When I look at the source code of pymc3, I see that the logp of Dirichlet would be -np.inf if the random variable is out of bounds of the probability simplex. But -np.inf is not differentiable. How does Dirichlet deal with the out of bound situation?
How would the integrator and mass matrix adaptation work with a logp that is -np.inf?
The Dirichlet also use a “stick breaking” transformation. Does that mean reparametrizing the Dirichlet as independent Beta distributions that are bounded in the interval (0, 1)?
While the bound condition in the source code seems to constraint the value to be in the interval (0, 1), the comment states the bound constrains the sum of values to be 1. Would an additional re-parametrization to logits transform the (0, 1) constraint to a (-\infty, \infty) constraint?
Thanks again.
Cut & paste from pymc3 source code:
class Continuous(Distribution):
def __init__(self, shape=(), dtype=None, defaults=('median', 'mean', 'mode'),
*args, **kwargs):
if dtype is None:
dtype = theano.config.floatX
super().__init__(shape, dtype, defaults=defaults, *args, **kwargs)
....
class Dirichlet(Continuous):
....
def __init__(self, a, transform=transforms.stick_breaking,
*args, **kwargs):
shape = np.atleast_1d(a.shape)[-1]
kwargs.setdefault("shape", shape)
super().__init__(transform=transform, *args, **kwargs)
...
def logp(self, value):
k = self.k
a = self.a
# only defined for sum(value) == 1
return bound(tt.sum(logpow(value, a - 1) - gammaln(a), axis=-1)

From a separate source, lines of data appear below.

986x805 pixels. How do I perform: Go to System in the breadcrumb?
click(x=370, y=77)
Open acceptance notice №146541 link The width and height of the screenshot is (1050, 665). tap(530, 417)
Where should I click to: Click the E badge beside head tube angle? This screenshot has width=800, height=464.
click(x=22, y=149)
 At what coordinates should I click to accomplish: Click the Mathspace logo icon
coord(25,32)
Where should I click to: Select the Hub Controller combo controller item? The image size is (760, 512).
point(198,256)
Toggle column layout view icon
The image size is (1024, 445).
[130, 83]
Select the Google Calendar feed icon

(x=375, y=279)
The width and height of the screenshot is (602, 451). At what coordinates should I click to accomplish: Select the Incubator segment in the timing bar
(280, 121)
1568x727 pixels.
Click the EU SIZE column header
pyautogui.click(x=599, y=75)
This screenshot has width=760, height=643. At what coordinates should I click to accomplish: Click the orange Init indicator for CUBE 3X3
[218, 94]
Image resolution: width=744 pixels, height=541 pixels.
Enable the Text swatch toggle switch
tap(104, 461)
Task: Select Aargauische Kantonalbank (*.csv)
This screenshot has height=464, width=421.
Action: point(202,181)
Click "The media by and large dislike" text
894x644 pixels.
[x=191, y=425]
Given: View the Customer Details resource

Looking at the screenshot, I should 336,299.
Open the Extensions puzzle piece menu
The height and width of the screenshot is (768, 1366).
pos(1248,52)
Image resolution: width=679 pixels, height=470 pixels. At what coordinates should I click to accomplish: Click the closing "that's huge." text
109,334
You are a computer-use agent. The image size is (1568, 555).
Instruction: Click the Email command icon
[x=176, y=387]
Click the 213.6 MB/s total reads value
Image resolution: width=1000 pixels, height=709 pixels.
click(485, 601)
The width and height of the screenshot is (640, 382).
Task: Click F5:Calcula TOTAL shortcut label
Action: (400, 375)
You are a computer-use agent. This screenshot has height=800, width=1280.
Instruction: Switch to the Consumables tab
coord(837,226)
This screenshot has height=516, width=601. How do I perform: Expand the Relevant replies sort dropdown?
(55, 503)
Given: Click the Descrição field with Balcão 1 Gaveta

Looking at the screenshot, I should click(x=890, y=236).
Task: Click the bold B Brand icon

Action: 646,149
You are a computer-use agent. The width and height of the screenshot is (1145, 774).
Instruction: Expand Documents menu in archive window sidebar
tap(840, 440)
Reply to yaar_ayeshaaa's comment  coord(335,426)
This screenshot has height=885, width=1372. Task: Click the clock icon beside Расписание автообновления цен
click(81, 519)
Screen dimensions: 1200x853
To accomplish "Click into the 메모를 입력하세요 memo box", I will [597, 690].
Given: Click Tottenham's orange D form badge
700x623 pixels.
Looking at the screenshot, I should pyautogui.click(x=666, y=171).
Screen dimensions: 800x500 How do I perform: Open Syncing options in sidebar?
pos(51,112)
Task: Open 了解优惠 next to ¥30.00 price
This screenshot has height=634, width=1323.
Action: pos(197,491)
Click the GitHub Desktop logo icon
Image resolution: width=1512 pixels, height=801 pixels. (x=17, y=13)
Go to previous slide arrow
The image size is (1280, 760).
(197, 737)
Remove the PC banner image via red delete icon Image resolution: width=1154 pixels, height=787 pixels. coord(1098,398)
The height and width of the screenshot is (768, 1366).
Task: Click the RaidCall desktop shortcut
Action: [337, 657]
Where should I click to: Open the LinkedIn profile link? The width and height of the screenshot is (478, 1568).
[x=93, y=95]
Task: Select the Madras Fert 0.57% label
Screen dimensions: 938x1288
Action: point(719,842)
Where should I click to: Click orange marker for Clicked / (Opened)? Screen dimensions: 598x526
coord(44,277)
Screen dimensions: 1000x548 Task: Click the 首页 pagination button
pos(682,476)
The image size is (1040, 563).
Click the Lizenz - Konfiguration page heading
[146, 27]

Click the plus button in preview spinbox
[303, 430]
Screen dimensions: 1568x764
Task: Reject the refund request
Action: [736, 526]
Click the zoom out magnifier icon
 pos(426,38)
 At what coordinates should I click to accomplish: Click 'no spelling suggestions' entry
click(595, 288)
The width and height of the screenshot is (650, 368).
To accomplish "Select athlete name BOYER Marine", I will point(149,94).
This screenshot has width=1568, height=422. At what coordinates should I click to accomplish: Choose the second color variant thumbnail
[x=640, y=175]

+ gammaln(tt.sum(a, axis=-1)),
tt.all(value >= 0), tt.all(value <= 1),
k > 1, tt.all(a > 0), broadcast_conditions=False)
def bound(logp, *conditions, **kwargs):
broadcast_conditions = kwargs.get('broadcast_conditions', True)
if broadcast_conditions:
alltrue = alltrue_elemwise
else:
alltrue = alltrue_scalar
return tt.switch(alltrue(conditions), logp, -np.inf)